---------- DOCUMENT PASSAGE ----------
Across the globe, 2.7 billion workers do not sit behind a desk to do their jobs. Comprising 80% of the global workforce, these deskless workers, sometimes called frontline workers, are employed in sectors like construction, manufacturing, retail, healthcare, hospitality, first response, and agriculture.
They are the employees we call “essential” even though we fail to treat them this way—and that shows up in deskless worker technology, which traditionally hasn’t received nearly as much time, attention, or investment as technology geared towards desk workers, both in terms of development and in terms of purchasing.
In fact, as of 2019, tech investors were only using 1% of their enterprise software funding to develop new productivity and communication tools for this sector. While desk workers have slick, streamlined productivity and collaboration tools, technology for deskless workers is often outdated, clunky, and not intuitive or in sync with the user experience found in software for desk workers.
Let’s take a look at how investing in cutting-edge technology for frontline workers will improve your business’s ability to hire workers, maintain employee job satisfaction, and avoid the steep costs of attrition.
Millennials, defined as those born between 1981 and 1996, are digital natives. The US Bureau of Labor Statistics estimates millennials in the US workforce will grow by 4.5 million between 2019-2029, and by 2030, 75% of the workforce will be millennials.
Not only do frontline millennial workers have their own smartphones and mobile apps that they use outside of work, but they are also less likely to stand for subpar tech tools that aren’t as fast and efficient as those they use to conduct their personal lives.
And when the tools an employer provides aren’t satisfactory, workers will turn to their own tools and platforms to speed up their work and get the job done.
---------- SOURCE MATERIAL ----------
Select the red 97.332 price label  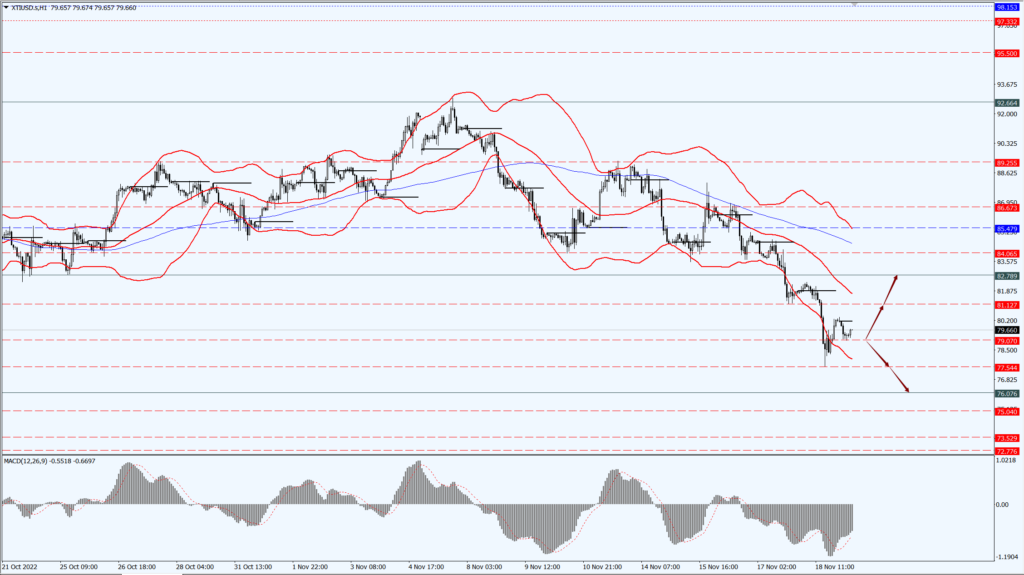point(1007,20)
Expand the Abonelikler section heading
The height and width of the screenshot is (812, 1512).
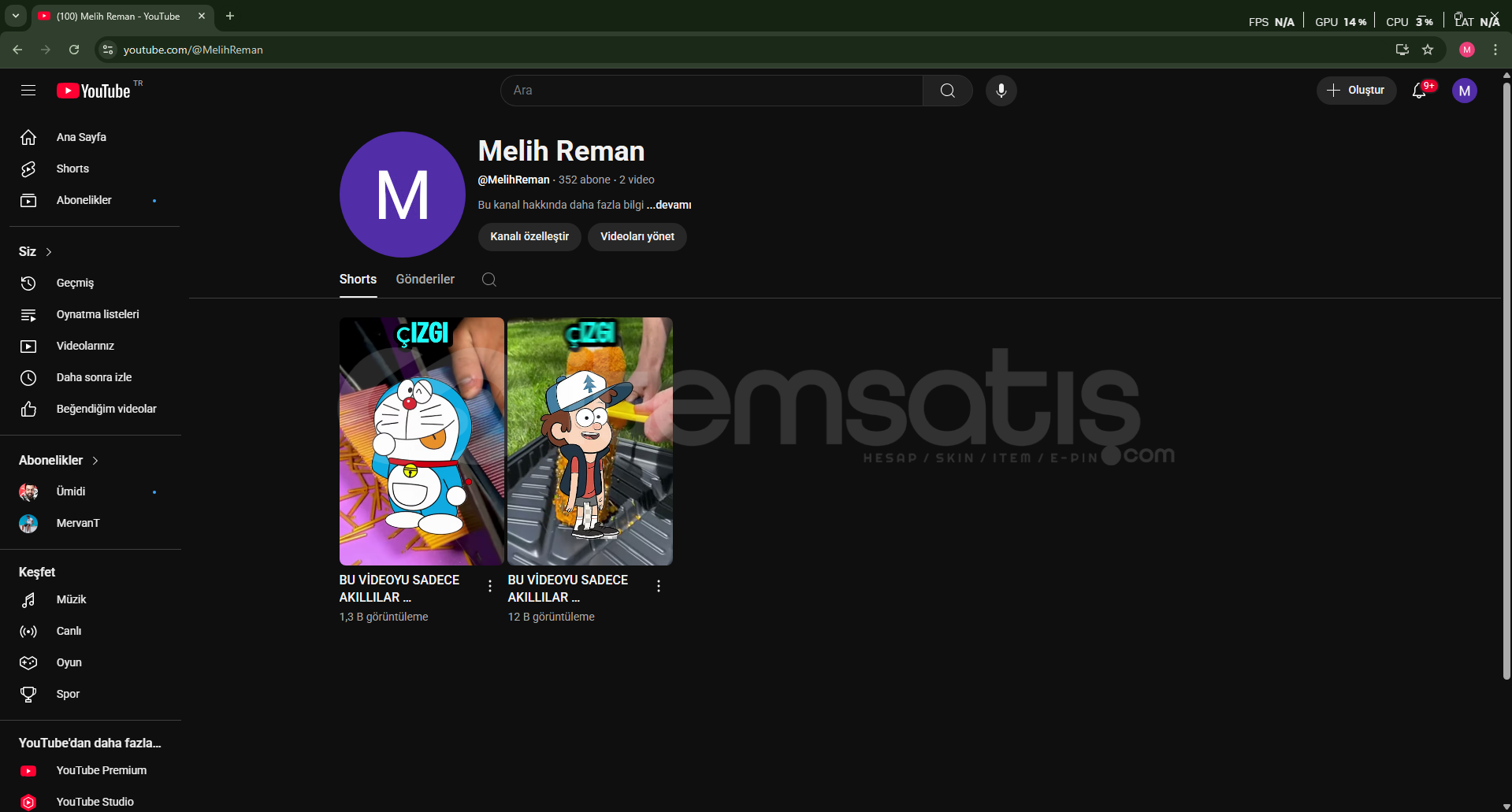(58, 460)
----------
PROBLEM TO WORK ON
Continue the passage on technology for deskless workers, picking up after its final sentence.

OUTPUT OF THE TASK
A patchwork of technology and devices, while perhaps helpful for an individual employee, can slow down the operations and communications of the company as a whole, while also posing a host of privacy, security, and compliance threats.
By providing all employees with the mobile-first technology required to efficiently and effectively do their jobs, employers optimize performance and communicate to younger workers that they are a valuable part of the workforce.
Skedulo’s’ 2021 Report on the State of Deskless Work found that organizations with a high volume of deskless workers lag behind in digital transformation: only 6% of respondents rely entirely on digital processes for deskless work, while 44% of organizations rely on paper-based processes half of the time or more.”
Frontline workers know that even though corporate headquarters refers to them as “essential workers,” they are treated as anything but.
While their in-office counterparts are constantly integrating new gadgets into their work lives, deskless workers are expected to succeed using older technology that they report as slow, inefficient, or unusable on a tablet or smartphone.
In fact, Emergence.com surveyed 1,532 deskless workers about the technology they are given and the technology they need in order to do their jobs well. Eighty-three percent of survey respondents said they were given a desktop or laptop, which is incompatible with being on-the-move and deskless; there’s a reason the other term for “deskless worker” is “mobile worker.”
Sixty percent of survey respondents said they were “dissatisfied” with the technology the company provided or that there was “room for improvement.”
Dissatisfied deskless workers are more likely to burnout on the job or quit.
While there are many causes of attrition, we can safely assume that weak deskless technology is a key contributor to job dissatisfaction and turnover in frontline organizations.
As most leaders know, it’s far less expensive to retain an employee than to replace one. But in the last year, large numbers of deskless workers—especially in industries such as retail and leisure/hospitality—left their jobs.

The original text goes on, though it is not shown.